一方で、様々な手続きを行う際に、勤務する会社の人事担当者や行政書士が代行できる場合がありますが、その際には「在留カード」を、それらの人々が預かる場合があります。この2点について、詳しくご説明致します。

 

在留カード所持義務とは?

所持義務とは?

日本に在留する外国人に関する法律として、「出入国管理及び難民認定法(入管法)」というものがあります。

 

その条文の中に、「我が国に在留する外国人は,旅券又は各種許可書を携帯し,権限ある官憲の提示要求があった場合には,これを提示しなければなりません。」とあります。この「各種許可書」には、「在留カード」も該当しますから、常に所持しておかないといけません。

 

なお、中長期在留者には、この「在留カード」の受領、携帯義務が課されていて、中長期在留者が「在留カード」を携帯する場合、旅券の携帯義務は課されません。

罰則は?

在留カード」の所持義務を履行しなかった場合、つまり違反した場合には、「入管法」に基づいて、罰則が科されます。

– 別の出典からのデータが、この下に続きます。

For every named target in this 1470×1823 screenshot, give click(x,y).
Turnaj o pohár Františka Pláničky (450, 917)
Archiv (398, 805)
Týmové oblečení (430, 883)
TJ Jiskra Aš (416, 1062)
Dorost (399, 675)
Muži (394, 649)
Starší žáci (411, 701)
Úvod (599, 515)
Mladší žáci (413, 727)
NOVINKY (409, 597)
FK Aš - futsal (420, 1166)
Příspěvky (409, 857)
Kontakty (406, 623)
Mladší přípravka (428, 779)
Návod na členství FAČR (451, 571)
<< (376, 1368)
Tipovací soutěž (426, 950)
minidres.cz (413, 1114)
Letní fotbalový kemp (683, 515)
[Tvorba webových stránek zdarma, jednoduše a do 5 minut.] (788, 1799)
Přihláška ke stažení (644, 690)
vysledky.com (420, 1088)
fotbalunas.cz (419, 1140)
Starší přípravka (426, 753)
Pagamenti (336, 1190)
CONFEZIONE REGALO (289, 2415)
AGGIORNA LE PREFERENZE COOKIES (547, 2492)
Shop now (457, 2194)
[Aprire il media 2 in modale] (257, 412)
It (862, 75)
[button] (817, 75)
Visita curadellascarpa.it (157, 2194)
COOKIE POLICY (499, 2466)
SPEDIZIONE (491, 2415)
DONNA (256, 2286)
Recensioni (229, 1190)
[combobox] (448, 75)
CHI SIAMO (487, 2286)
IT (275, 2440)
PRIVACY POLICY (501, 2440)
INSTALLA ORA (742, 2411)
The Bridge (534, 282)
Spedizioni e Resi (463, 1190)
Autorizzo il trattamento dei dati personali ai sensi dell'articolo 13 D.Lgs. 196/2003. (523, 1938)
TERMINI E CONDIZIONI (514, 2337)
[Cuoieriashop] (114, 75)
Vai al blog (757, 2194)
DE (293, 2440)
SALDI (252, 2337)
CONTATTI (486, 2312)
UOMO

具体的は、20万円以下の罰金です。

 

在留カードを預かったときの注意

他人に預けても合法か?

先程ご説明したように、外国人は「在留カード」の携帯が、法律で義務付けられています。日本に適法に在留していることを示す身分証ですから、当然の規程です。

 

違反すれば、厳しい罰則があることもうなずけます。しかし、在留期間更新許可申請など、必要な手続きを行う際に、勤務先の人事担当者や行政書士などの第三者に依頼する場合には、どうしても「在留カード」を預けることになることは想像できます。

 

この場合は、法律違反にならないのでしょうか。答えは、例外的な措置として、法律に抵触することはありません。

「預かり証」の発行

しかし注意すべき点として、手続きを代行してもらっている間も、公的機関などから「在留カード」の提示を求められる可能性が考えられます。そのような場合を想定して、預けた第三者から「預かり証」を発行してもらう必要があると言えます。

 

特に決まられた形式はありませんが、最低限以下の事項が記載されていなければなりません。

  • 寄託者(預けた人)の住所・氏名
  • 預けたものの名称
  • 受託者(預かった人)の住所・氏名
  • 受託者の印鑑

印鑑は、勤務先の人事担当者であれば「会社印」、行政書士であれば「職印」を押印してもらいましょう。また、「在留カード」の表と裏をコピーして、「預かり証」に添付しておけば、安心です。

まとめ

在留カード」は、日本に於ける滞在を担保する重要な身分証です。手続きなどで、預かる際には、必ず「預かり証」を発行しましょう。